The plastic nature of connective tissue, according to Yin Yoga, enjoys gentle pressures, applied for longer periods of time in order to grow strong.

These are my personal observations and may not be true for others however the classes for me where both extremely challenging, at times painful (in a good way), and wonderfully calming and releasing. You moved into the positions slowly, each position targeted different areas of the body which correspond to meridian theory, you are not in the pose until the target area to be ‘stressed’ by stretching has been found, this involved a lot of bolsters, blocks and experimenting with different foot/leg/body positions before the target area was found, some poses just didn’t work because of my unique pelvic shape/ femur head angle, tight tissues, past injury etc etc. The idea is to find a point of stress in the target area, which is not injurious or painful in a bad way and surf that point. This is a self practice, you have to trust your intuition your own awareness of how your body feels, everybody looked completely different, we were not adjusted or assisted in progressing the stretch just in finding the target area, the bolsters were not there to support as in restorative yoga, but to allow the practitioner to work around natural compression felt in their own body and to allow the muscles to turn off and a melting stretch of the connective tissue to occur. You then stay in that pose for anything between 1-5 or more minutes depending upon your experience. The time in the position was the challenge, I noticed how muscles I didn’t know I was contracting became obvious and so I released them and I sank deeper and deeper into the stretch. In order to feel the melt it helped to close your eyes and look inside your self, quiet and still. The hardest bit was yet to come but the reward was so wonderful. Coming out of the ‘melted position’ was far harder than going in, everything was done slowly and no-one was rushed. I often had to use my hands to move my legs out of the pose, there was a lot of groaning and grimacing. You then take a ‘rebound’ position, prone, supine or pose of a child where the most popular, sometimes taking a counter pose first, in the rebound time of around 2 minutes you could feel the connective tissues rebounding, slowly returning to their usual length, your body felt open and released, a cooling flow and such a peace and tranquility. The Yin yoga says that this is a restoring of the flow a Chi. My Fascial Fitness inner teacher probably would say it was also a rehydration of the tissue. What ever it was it was worth the wait.
After the class we went into mediation so easily.

Will I go back and continue the course?
This morning when I woke up I actually missed the early morning yin class. I also seemed very alert and ready to get going (unusual for me as I am not a morning person).

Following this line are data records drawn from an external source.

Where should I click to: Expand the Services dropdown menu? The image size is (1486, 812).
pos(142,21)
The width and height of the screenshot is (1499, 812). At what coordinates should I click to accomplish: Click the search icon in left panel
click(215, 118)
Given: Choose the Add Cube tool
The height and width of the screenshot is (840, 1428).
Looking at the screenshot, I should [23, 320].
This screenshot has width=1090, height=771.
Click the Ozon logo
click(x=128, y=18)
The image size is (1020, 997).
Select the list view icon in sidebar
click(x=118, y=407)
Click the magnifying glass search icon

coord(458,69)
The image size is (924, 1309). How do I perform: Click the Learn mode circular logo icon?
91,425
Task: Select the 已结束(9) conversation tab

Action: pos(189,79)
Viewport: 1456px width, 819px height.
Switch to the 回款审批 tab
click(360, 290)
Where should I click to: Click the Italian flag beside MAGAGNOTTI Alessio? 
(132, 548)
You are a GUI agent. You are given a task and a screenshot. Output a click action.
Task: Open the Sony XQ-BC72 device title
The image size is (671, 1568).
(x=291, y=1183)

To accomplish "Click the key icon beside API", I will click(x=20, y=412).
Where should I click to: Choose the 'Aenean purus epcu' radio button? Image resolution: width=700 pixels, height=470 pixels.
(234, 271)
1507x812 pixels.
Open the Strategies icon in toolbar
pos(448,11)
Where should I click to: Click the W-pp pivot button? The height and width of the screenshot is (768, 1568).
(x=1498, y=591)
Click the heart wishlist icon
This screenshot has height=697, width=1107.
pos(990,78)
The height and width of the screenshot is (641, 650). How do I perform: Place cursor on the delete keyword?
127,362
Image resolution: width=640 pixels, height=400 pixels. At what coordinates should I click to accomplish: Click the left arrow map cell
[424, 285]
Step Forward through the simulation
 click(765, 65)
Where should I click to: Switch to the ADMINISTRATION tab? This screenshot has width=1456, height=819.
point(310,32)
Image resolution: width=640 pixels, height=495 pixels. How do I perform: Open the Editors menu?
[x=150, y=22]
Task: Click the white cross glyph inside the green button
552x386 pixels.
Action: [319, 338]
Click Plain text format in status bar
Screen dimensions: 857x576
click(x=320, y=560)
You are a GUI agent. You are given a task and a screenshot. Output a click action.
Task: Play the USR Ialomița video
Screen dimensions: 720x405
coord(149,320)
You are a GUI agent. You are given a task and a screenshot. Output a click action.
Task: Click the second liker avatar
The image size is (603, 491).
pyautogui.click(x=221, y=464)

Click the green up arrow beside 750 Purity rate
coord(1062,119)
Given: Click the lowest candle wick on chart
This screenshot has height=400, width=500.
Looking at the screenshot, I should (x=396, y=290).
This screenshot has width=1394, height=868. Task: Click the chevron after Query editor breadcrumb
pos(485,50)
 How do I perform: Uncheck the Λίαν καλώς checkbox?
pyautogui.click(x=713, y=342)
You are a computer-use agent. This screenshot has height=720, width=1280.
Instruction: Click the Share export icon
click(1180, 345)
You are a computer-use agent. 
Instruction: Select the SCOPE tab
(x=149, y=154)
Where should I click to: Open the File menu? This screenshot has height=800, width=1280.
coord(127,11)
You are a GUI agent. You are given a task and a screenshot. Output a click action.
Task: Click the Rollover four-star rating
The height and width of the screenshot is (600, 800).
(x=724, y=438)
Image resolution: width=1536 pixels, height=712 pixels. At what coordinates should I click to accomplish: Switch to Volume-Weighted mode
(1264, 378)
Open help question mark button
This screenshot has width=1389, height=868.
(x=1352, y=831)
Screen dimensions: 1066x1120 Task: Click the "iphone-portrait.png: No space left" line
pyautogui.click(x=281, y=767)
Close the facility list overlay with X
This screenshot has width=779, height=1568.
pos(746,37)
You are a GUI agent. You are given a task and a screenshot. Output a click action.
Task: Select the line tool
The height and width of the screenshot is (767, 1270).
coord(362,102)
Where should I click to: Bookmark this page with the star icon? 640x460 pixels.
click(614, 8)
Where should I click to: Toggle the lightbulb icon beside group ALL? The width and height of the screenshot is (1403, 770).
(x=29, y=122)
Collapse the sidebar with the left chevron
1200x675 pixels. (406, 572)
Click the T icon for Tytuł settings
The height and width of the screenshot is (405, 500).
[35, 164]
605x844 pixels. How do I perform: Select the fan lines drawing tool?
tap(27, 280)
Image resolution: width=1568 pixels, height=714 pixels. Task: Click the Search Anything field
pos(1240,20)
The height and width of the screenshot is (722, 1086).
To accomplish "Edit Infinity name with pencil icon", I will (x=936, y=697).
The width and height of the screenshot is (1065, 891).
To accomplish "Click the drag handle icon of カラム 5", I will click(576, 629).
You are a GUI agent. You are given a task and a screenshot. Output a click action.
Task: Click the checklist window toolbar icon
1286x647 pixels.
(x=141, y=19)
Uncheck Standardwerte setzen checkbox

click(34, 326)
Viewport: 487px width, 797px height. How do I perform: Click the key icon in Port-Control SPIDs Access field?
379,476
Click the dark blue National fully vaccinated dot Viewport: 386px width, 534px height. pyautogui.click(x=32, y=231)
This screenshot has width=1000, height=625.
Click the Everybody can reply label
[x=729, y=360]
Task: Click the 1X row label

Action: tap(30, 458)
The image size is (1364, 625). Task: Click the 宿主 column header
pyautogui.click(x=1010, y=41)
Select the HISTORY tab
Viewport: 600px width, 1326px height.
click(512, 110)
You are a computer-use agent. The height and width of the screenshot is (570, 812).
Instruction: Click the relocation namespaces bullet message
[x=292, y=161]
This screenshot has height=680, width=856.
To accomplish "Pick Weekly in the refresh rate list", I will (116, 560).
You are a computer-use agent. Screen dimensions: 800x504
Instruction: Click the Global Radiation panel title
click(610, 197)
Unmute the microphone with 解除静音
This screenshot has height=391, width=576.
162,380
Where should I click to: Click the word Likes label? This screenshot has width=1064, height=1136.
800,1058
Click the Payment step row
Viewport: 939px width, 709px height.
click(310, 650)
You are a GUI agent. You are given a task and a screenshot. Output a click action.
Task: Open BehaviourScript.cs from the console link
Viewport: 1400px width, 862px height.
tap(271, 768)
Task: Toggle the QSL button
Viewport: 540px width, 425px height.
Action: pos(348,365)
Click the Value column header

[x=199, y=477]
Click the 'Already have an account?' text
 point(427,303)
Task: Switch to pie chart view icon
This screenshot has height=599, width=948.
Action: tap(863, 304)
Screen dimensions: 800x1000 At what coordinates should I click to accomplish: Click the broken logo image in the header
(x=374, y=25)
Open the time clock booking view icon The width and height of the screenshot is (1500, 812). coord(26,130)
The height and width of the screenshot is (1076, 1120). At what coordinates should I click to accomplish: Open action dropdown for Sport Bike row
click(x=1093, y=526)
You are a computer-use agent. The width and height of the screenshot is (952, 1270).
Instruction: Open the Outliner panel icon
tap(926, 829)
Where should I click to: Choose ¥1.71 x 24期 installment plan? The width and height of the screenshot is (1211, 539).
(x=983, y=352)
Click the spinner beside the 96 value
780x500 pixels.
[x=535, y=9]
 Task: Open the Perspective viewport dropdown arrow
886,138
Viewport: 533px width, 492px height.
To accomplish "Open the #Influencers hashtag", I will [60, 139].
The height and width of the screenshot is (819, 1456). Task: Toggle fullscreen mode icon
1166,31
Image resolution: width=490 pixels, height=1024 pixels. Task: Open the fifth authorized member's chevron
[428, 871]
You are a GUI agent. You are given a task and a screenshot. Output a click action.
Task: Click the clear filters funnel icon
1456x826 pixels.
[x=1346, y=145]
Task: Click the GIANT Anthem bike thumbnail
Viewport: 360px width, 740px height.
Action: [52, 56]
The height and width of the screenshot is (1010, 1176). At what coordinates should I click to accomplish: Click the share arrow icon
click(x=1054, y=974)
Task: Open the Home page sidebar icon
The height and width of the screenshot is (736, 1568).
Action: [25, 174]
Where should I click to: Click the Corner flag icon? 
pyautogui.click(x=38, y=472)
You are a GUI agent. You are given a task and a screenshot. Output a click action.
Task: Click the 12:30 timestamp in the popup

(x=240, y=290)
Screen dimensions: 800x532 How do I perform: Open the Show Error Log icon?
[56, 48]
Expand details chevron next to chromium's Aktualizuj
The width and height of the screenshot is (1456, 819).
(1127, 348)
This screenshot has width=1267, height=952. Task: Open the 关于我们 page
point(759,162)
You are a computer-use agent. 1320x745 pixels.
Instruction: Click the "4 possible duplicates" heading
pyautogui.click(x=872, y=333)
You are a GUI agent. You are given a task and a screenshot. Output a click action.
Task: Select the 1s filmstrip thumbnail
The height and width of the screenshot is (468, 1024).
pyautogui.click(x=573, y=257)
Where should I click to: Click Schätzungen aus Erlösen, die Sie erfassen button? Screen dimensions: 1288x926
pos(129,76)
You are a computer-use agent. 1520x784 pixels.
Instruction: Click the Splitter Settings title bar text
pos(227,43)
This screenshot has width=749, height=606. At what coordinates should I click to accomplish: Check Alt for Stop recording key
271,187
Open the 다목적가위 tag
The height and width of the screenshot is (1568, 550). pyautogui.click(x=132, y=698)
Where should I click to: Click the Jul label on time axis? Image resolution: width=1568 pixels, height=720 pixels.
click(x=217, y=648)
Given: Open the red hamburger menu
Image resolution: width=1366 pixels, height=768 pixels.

I do ache in parts of my body, which I probably pushed to hard because I thought I could, after all I couldn’t let the youngsters in the room see that I was struggling could I! a lesson learned, it is my practice and no-one else was looking anyway.
The melting stretch was delicious and pleasurable, everything a fascial movement should be, I’m not sure I would be happy for a hyper mobile client to take a class and the usual contra-indicated population, pregnancy, joint replacements etc would need extra care but it is an experience I would recommend to my over stressed, anxious over exercised clients who need the repeated buzz of the Yang.

So now I know what a melting stretch really is, and I will do it again. Sadly I can only get to a couple more days of this course because of studio commitments.

The course was run by The Yoga People and well taught, bringing in experts in the various disciplines. The classes were amazing.
My fellow participants were lovely and very generous towards me. Thank you.